═════ Supplied records
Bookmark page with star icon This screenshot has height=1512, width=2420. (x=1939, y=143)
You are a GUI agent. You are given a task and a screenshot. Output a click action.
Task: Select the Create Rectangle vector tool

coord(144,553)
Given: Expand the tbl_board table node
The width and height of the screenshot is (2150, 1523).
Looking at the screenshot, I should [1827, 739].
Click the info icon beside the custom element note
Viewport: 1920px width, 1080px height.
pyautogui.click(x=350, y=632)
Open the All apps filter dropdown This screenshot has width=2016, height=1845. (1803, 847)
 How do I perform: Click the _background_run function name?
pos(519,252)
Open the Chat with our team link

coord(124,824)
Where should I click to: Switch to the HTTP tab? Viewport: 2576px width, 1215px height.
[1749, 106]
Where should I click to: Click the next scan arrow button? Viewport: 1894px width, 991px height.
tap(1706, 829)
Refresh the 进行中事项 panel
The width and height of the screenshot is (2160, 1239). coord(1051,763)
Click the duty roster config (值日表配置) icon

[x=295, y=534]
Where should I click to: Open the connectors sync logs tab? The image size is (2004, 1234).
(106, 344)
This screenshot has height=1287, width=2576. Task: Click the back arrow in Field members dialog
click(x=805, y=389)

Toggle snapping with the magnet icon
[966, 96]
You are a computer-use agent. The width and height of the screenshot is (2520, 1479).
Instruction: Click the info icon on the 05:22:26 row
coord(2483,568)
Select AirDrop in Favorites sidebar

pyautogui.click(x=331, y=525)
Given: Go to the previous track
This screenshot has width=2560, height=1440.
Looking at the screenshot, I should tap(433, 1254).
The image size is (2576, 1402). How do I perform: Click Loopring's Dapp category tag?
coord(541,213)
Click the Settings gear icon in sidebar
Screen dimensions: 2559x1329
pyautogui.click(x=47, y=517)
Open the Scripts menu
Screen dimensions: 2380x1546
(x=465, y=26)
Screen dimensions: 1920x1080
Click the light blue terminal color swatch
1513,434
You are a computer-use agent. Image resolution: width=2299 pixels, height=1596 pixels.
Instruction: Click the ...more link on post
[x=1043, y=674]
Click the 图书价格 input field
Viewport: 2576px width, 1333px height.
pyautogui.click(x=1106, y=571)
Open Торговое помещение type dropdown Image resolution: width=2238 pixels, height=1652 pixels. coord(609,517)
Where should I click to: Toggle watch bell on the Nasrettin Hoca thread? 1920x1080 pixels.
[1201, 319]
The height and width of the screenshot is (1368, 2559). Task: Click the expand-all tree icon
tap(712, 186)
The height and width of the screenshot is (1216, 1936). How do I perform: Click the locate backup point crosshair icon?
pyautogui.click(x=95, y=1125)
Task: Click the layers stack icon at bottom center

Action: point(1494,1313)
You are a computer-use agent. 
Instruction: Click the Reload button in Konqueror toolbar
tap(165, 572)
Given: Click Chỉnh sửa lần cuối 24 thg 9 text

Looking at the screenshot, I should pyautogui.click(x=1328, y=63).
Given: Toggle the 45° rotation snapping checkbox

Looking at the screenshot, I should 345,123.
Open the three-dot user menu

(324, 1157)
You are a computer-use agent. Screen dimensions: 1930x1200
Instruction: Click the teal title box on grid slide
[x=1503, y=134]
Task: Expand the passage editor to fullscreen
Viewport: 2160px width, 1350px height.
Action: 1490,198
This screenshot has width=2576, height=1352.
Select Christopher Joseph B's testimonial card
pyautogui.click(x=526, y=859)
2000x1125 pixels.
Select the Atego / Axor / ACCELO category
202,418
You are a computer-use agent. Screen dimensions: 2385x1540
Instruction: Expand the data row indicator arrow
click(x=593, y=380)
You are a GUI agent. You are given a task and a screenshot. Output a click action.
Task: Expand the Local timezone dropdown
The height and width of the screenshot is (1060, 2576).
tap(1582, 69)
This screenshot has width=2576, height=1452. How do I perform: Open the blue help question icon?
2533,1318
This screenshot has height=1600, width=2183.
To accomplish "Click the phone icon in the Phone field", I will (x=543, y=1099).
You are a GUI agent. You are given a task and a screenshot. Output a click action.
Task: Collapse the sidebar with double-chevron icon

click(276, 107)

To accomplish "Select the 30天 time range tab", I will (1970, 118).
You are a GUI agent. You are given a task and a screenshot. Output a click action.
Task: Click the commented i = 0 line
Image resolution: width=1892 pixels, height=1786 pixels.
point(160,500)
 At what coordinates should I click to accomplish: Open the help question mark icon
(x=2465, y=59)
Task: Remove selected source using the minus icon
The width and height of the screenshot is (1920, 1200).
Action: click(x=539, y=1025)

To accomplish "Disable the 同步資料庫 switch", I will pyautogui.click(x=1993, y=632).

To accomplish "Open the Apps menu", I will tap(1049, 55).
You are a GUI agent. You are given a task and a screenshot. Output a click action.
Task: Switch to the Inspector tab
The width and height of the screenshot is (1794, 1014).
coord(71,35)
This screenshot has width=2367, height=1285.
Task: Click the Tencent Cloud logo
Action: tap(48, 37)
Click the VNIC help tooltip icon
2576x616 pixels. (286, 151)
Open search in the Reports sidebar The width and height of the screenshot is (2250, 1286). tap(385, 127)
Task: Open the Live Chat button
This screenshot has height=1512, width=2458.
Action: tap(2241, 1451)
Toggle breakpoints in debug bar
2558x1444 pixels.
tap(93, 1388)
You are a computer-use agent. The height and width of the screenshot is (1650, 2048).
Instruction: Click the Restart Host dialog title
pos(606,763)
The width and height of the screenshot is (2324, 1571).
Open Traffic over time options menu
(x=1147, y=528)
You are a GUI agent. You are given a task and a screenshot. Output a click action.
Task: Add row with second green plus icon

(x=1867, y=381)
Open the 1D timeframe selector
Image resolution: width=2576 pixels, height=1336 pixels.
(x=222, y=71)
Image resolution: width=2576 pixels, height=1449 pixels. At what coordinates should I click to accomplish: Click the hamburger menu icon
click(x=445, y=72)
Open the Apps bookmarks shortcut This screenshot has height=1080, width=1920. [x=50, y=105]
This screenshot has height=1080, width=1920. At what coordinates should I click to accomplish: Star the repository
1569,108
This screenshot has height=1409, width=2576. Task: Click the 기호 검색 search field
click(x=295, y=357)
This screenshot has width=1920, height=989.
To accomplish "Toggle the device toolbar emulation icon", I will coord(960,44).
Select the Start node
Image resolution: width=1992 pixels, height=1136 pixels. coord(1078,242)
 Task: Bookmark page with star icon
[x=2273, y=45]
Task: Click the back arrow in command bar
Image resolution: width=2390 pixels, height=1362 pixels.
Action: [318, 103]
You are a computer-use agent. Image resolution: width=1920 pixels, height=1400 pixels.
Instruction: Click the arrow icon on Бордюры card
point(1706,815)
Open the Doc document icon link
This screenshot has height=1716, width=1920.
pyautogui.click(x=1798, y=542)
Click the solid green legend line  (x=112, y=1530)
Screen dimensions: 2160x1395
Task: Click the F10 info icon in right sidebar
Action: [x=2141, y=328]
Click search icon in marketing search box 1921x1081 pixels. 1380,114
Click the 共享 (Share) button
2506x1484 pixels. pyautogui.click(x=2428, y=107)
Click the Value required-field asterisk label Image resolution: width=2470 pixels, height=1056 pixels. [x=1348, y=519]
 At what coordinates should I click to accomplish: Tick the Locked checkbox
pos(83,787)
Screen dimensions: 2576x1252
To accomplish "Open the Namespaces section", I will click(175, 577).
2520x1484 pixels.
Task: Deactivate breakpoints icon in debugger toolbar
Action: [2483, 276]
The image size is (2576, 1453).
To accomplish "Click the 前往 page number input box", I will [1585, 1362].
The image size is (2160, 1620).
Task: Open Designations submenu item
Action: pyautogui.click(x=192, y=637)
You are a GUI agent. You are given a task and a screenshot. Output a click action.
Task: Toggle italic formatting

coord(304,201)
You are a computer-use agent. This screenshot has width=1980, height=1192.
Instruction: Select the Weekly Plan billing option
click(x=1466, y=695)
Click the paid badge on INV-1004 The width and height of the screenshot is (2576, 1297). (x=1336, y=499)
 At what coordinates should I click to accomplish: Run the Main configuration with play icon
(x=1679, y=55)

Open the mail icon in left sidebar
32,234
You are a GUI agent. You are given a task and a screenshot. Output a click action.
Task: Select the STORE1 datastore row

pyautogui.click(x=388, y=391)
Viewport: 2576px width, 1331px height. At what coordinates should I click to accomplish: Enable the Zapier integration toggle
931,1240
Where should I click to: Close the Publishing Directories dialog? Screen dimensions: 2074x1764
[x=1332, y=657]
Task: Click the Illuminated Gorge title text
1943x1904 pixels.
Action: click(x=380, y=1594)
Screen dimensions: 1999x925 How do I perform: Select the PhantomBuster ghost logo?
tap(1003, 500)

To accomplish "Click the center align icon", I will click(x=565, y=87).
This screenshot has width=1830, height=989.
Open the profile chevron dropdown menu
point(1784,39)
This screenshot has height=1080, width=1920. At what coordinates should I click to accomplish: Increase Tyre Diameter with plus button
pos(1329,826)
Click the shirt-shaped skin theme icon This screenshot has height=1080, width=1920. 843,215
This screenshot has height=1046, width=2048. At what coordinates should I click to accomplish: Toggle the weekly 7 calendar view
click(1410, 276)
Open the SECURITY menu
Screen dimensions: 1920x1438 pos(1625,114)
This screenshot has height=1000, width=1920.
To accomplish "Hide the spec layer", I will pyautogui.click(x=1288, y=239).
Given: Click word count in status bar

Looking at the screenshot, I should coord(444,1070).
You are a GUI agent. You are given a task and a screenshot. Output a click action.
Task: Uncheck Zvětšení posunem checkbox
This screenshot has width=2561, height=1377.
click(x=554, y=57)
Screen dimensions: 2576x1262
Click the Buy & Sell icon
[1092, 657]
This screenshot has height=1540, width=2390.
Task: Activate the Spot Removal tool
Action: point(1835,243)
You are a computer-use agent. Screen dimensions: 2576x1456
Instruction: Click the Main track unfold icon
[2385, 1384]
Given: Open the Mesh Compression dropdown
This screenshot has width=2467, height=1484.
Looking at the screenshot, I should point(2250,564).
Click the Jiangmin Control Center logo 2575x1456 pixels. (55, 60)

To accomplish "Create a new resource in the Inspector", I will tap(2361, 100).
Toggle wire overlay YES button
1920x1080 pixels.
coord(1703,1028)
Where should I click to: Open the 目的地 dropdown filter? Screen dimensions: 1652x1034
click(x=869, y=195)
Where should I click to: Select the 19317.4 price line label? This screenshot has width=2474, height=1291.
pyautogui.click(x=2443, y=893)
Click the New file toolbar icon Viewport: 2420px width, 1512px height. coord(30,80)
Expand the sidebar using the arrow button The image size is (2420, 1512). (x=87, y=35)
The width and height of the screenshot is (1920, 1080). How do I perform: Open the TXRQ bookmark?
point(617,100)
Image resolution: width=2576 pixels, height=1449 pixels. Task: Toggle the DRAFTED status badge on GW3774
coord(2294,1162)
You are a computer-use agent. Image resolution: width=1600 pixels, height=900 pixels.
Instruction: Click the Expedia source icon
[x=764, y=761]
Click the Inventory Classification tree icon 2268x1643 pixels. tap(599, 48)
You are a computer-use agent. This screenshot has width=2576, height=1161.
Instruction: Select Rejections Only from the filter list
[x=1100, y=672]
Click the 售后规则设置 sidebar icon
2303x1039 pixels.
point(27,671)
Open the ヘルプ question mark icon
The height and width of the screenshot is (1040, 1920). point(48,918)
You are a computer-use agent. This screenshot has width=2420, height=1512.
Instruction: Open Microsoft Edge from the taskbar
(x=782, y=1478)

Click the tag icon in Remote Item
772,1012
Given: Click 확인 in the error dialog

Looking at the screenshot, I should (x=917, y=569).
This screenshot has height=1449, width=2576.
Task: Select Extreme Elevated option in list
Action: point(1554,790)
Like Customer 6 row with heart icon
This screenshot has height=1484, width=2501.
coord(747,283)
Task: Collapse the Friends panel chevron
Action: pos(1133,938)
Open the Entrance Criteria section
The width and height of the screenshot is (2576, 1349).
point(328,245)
══════════
What you will do
Search the material above for the word "computer", then copy each line that holds it.

Solution to this exercise
You are a computer-use agent. The width and height of the screenshot is (2520, 1479).
You are a computer-use agent. Image resolution: width=2299 pixels, height=1596 pixels.
You are a computer-use agent. 
You are a computer-use agent. Screen dimensions: 1930x1200
You are a computer-use agent. Screen dimensions: 2385x1540
You are a computer-use agent. The height and width of the screenshot is (1650, 2048).
You are a computer-use agent. Image resolution: width=1920 pixels, height=1400 pixels.
You are a computer-use agent. This screenshot has width=1980, height=1192.
You are a computer-use agent. Screen dimensions: 2576x1456
You are a computer-use agent. Image resolution: width=1600 pixels, height=900 pixels.
You are a computer-use agent. This screenshot has width=2576, height=1161.
You are a computer-use agent. This screenshot has width=2420, height=1512.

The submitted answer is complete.